Document excerpt:

···

Founder of Ansar al-Islam denies Al-Qaeda/Baghdad links

10 February 2003
The founder of Ansar al-Islam, the militant Islamist movement based in Kurdish-controlled Iraq, has denied any link to Iraqi President Saddam Hussein. Mullah Krekar, speaking from his base in Norway, said: 'Saddam Hussein is my enemy. I have never met a member of Al-Qeada.' US Secretary of State Colin Powell in his speech to the UN Security Council on 5 February alleged a network of links between the Ansar al-Islam enclave in northern Iraq, Al-Qaeda and the Iraqi president. Mullah Krekar was not mentioned by name but his organisation, which is on the US list of terrorist groups, was. Powell alleged that Baghdad had an agent at senior levels of the group, and that the agent offered safe haven in the enclave to Al-Qaeda members. Powell also claimed that poisons and explosives were being manufactured in the area. Mullah Krekar also denied any contact with Abu Musab al-Zarqawi. Al-Zarqawi was the crux of Powell's argument that a network connected Baghdad and Al-Qaeda. He was said to have links to Ansar al-Islam and to high-level Iraqi officials, and now to be running a 'deadly terrorist network' plotting attacks across Europe. 'I have never seen or met him,' said Mullah Krekar, who was deported from Iran in September 2002 for suspected links to terrorism.

Kurdish officials also expressed ignorance of any weapons-making activity in the Islamists' enclave. Kurdish government forces have been fighting sporadically with the group since 2001. They questioned Powell's labelling of the satellite photo, 'Terrorist Poison and Explosives Factory, Khurmal,' as the village of Khurmal is not controlled by Ansar al-Islam but by the more moderate Islamic group, Komala Islami Kurdistan.

···

Dataset excerpt:

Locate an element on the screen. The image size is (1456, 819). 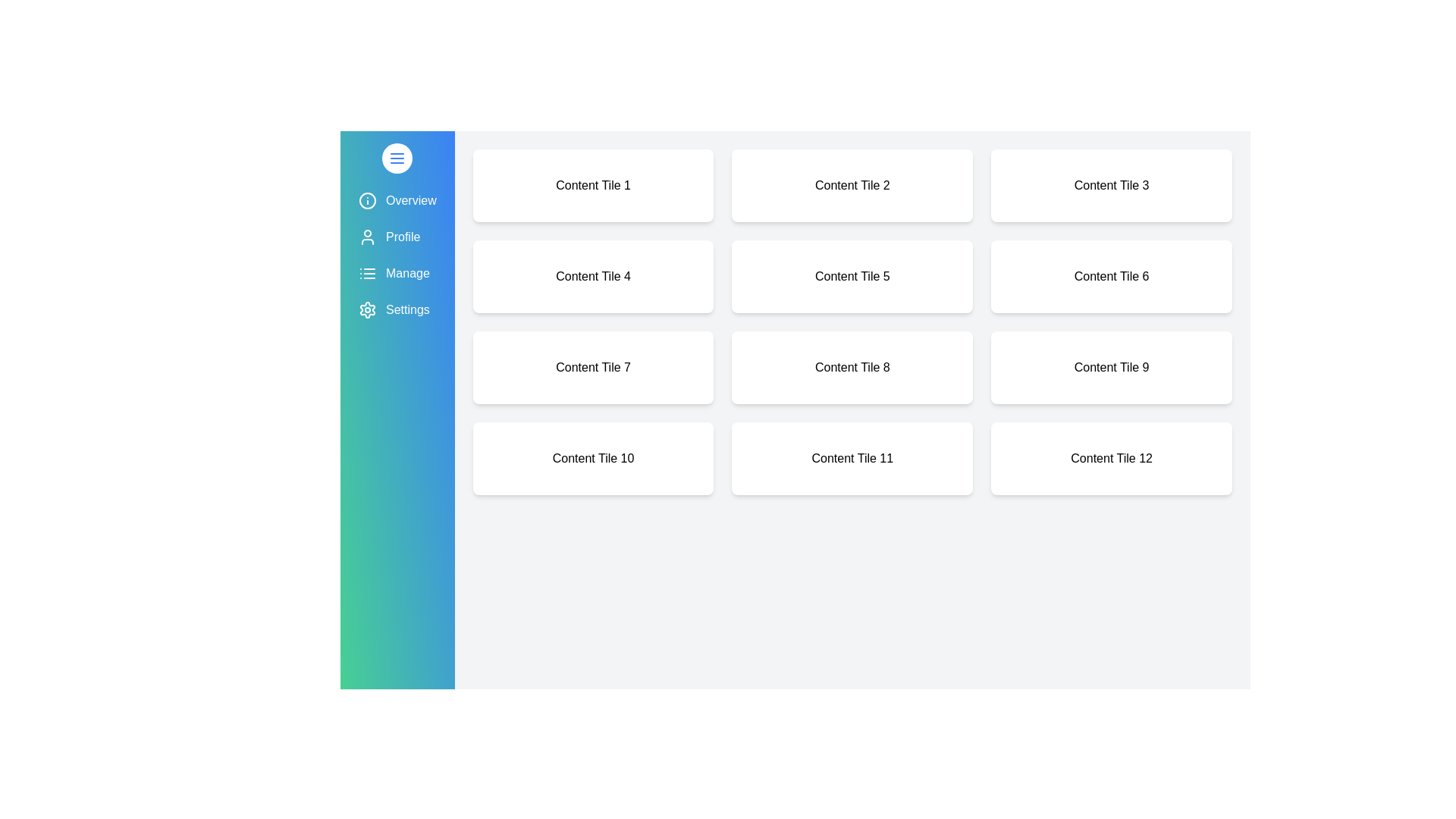
the menu item Manage to highlight it is located at coordinates (397, 274).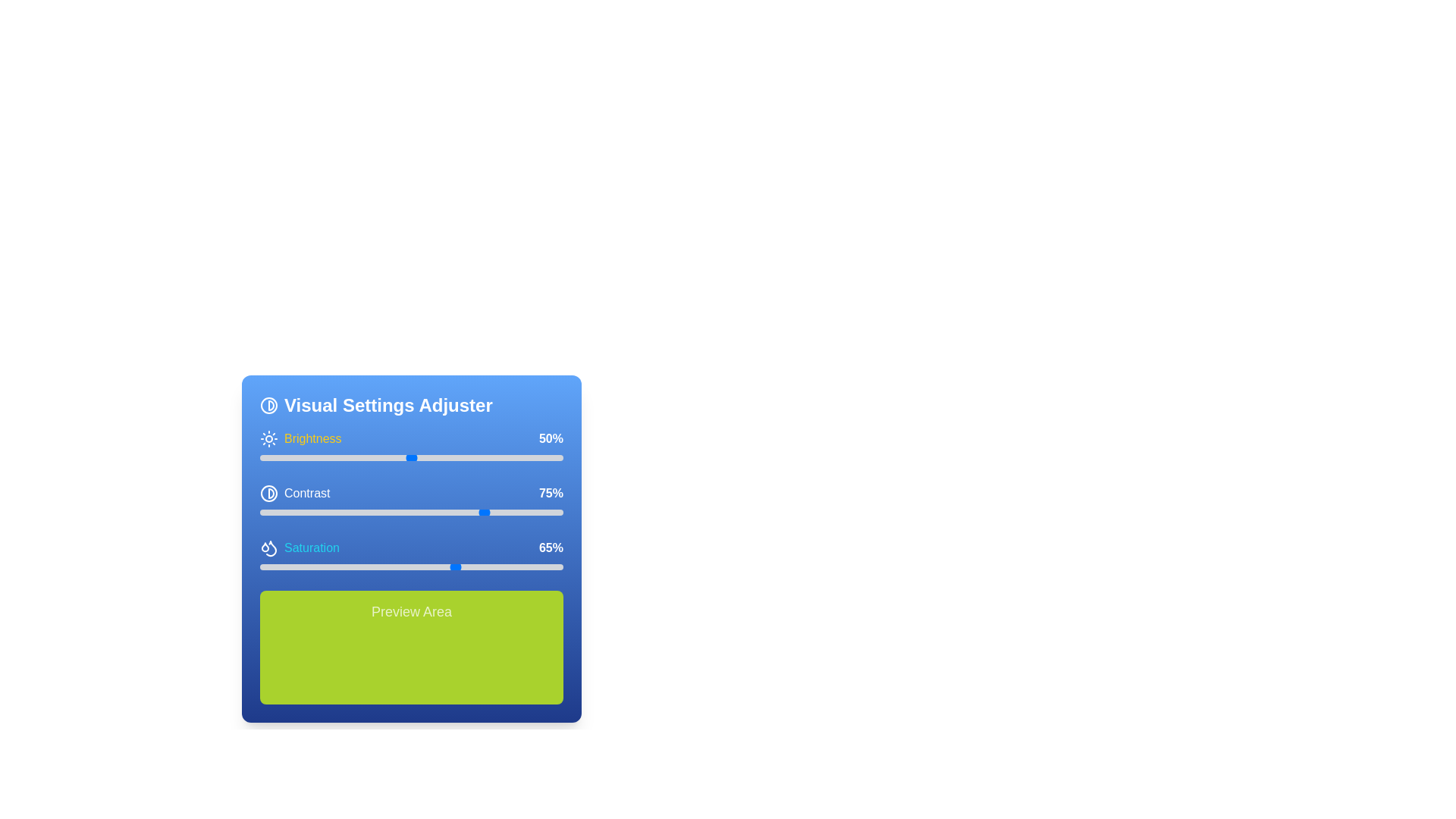  I want to click on contrast, so click(450, 512).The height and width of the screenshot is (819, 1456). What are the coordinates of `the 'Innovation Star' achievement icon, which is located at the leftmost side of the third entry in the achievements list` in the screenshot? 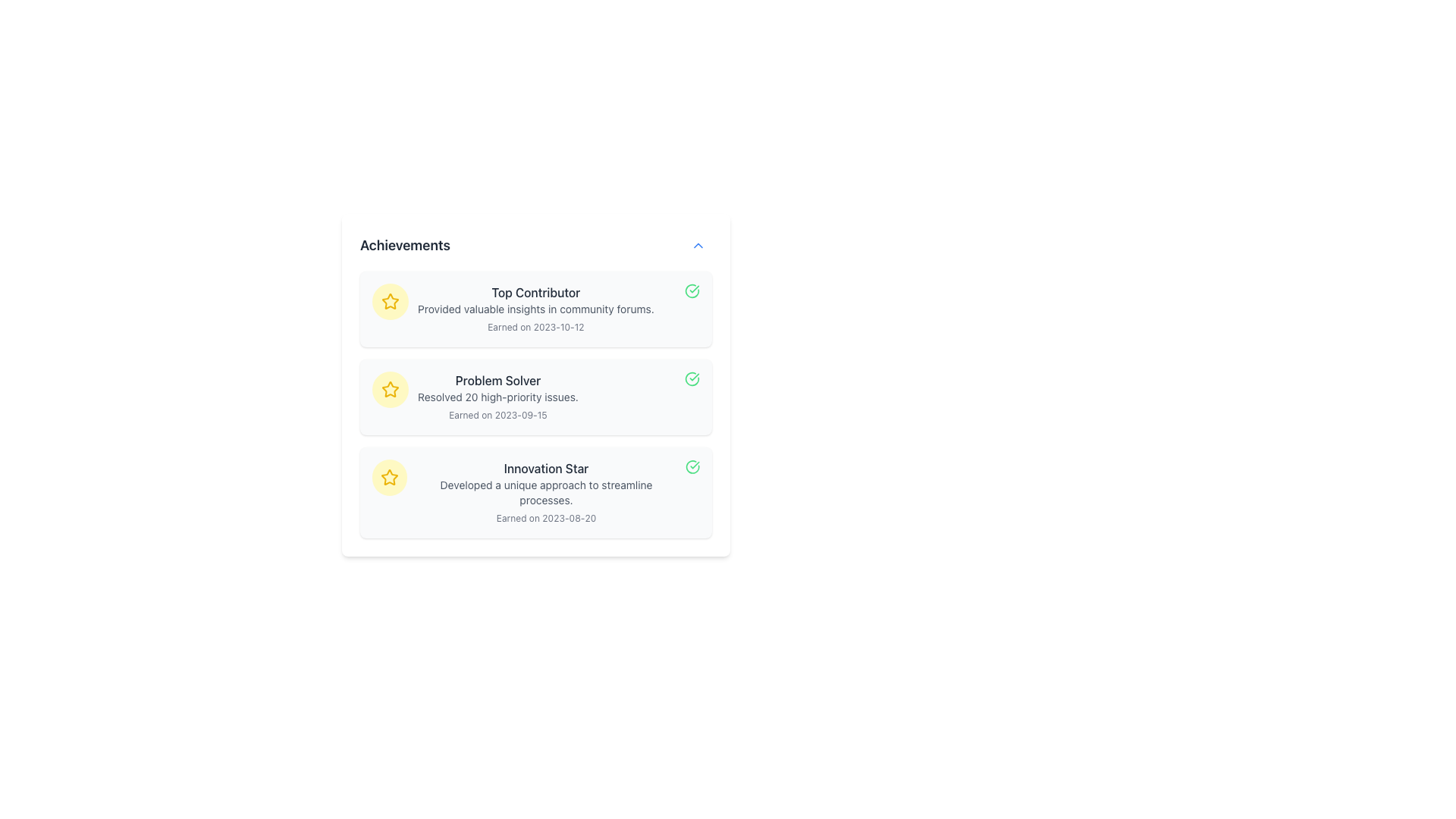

···

Your instructions: Please list every person named in the Ansar al-Islam article above.

Exercise response:
Saddam Hussein
Mullah Krekar
Colin Powell
Abu Musab al-Zarqawi